Thursday, October 28, 2010


Photo by Jane Blue

—Jane Blue, Sacramento

One crimson blossom of the Rose of Sharon peers
through the kitchen window, little hibiscus
of late Autumn.

What do you say?

That beauty is random.  You must look at it
and seize it.  That life goes on.

The sun so bright, ash leaves glitter as they fall.

Beauty is not random.  It belongs to the young.

Beauty is like a gun to your head.  Beauty
is like a ravaging disease.

Life does not go on.  The leaves are piled, swept
into dull mounds in the street, like
biers, like cairns.

Halloween:  fog comes, obscuring the fake
cobwebs and gigantic spiders
crawling up the children’s houses.

Let beauty fall on you as the sun,
that even above the fog, is there.  And at night,
the moon to reflect it.

The moon is dead.
Only the sun brings forth its beauty.


"I Am the Dream and the Dream is Now" RT Poetry Contest for Grades 3-12:

The Sacramento Regional Transit District (RT) is celebrating its 3rd annual Season of Civil Rights with a series of events during the months of December, January and February to build awareness about the significant role that transit played in the American Civil Rights Movement. In preparation, RT invites students in grades 3 through 12 who attend a school within RT's service area to participate in the "I Am the Dream and the Dream is Now" poetry contest. RT will display the winning poems on RT interior transit cards in each bus from December 1, 2010 through February 28, 2011 to commemorate RT's Season of Civil Rights. Winning poems will also be on display at special events during the three-month campaign, and winners will receive a $25 bookstore gift card and The Rosa Parks Story DVD. Deadline is November 12. Info:

Watch Medusa’s Up-coming Deadlines! page (under the SNAKE ON A ROD) for other deadlines, and don’t forget the extended Tule Review deadline is Oct. 30 (see b-board under SPC’s red box).

Thanks to today’s contributors, including this Pleiades from Carol Louise Moon. More about the Pleiades form next week!

—Carol Louise Moon, Sacramento

With longy ellow throats, the Yellowthroats cry
Witchery, Witchery, flying through the sky.
Woe! to the one who does not heed:
witches’ spell, witches’ brew, or witches’ breed.
White magic sing-songs
whisper through the trees
while Yellowthroats, on the wing, sing Witchery.

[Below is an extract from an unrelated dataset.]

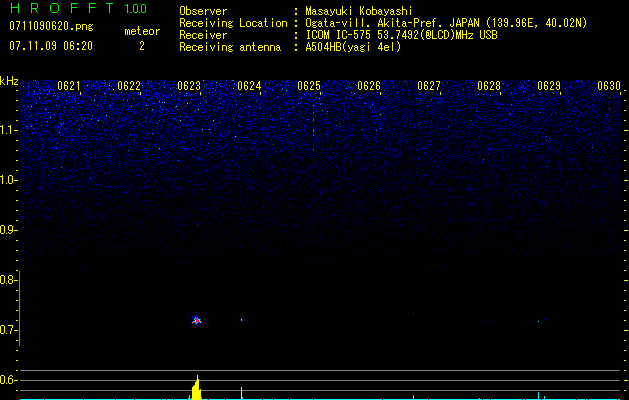Select the 0627 time marker
Viewport: 629px width, 400px height.
[x=429, y=87]
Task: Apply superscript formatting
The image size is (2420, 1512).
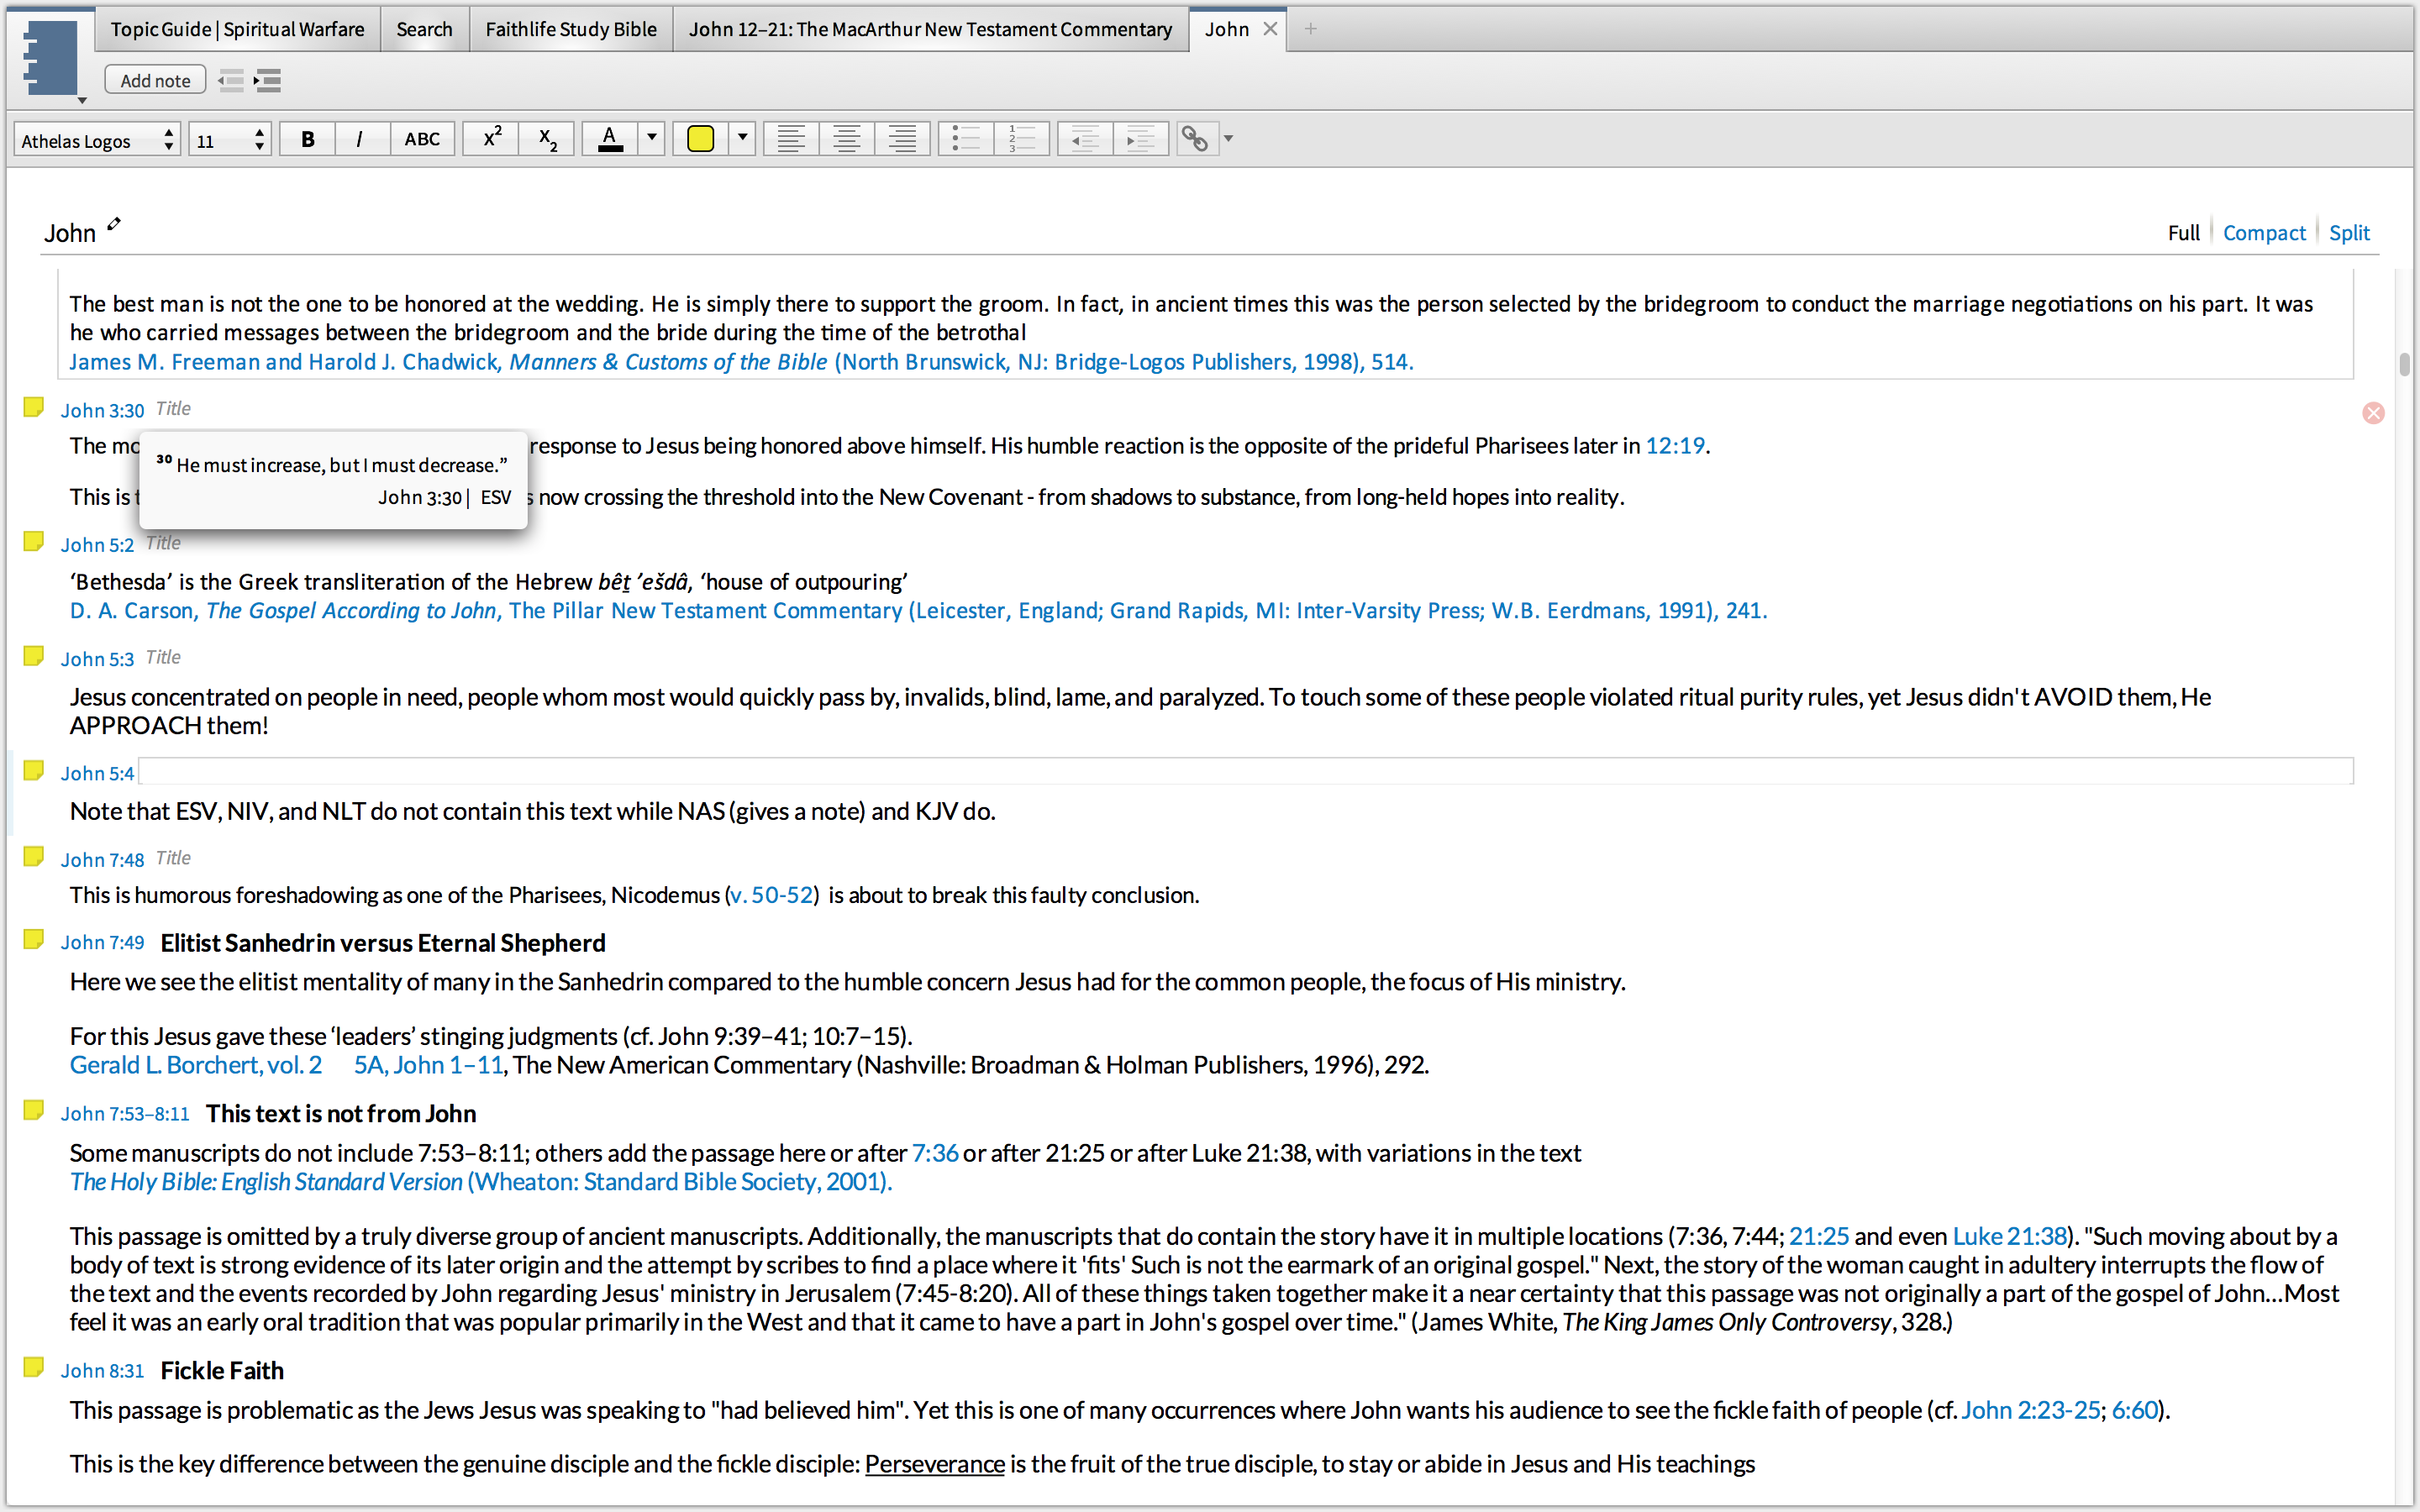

—Richard Zimmer, Sacramento

Now comes the haunting hour,
the sun is setting in the west,
Halloween has arrived—
Trick-or-Treaters start their quest.

On this day in late October,
Children hurry all around—
little boys in vampire garb,
little girls in witch’s gowns.

Climbing stairs for Gummy Bears,
sticky things for them to eat—
chocolate bars and candy corn,
the rewards are truly sweet.

All about the moonlit night,
happy children knock on doors.
Back home by pumpkin’s light,
candy pours on front room floors.


 Photo by Janet Pantoja

—Janet Pantoja, Woodinville, WA

What's rattling around
in the closet of your mind
this Halloween—spiders,
ghosts, goblins, witches,
warlocks, monsters, wolves,
dragons, a Frankenstein?

Thought pictures in all kinds
of disguises parade through
the closet of our minds . . .
weave subtle webs of entanglement
that would convince us that Good
could be undermined.

Shine a flashlight on these
thoughts—what do you see?
just fear . . . dressed up, lurking
powerless in a corner—as weak
as a spider's web—to be swept away 
by the Broom of Understanding.

So this Halloween dress up
in your scariest costume—
party—have a terrific time!
be on guard though . .  .
watch the door of your mind—
invite thoughts that are only Divine.


Today's LittleNip(s):

Here lies John Bun,
He was killed by a gun,
His name was not Bun, but Wood,
But Wood would not rhyme with gun, but Bun would.

Here lies Sir Tact, a diplomatic fellow
Whose silence was not golden, but just yellow.
                  —Timothy Steele

Here lies the preacher, judge, and poet, Peter
Who broke the laws of God, and man, and metre.
                  —Lord Jeffrey

Here, richly, with ridiculous display,
The Politician's corpse was laid away.
While all of his acquaintance sneered and slanged,
I wept: for I had longed to see him hanged.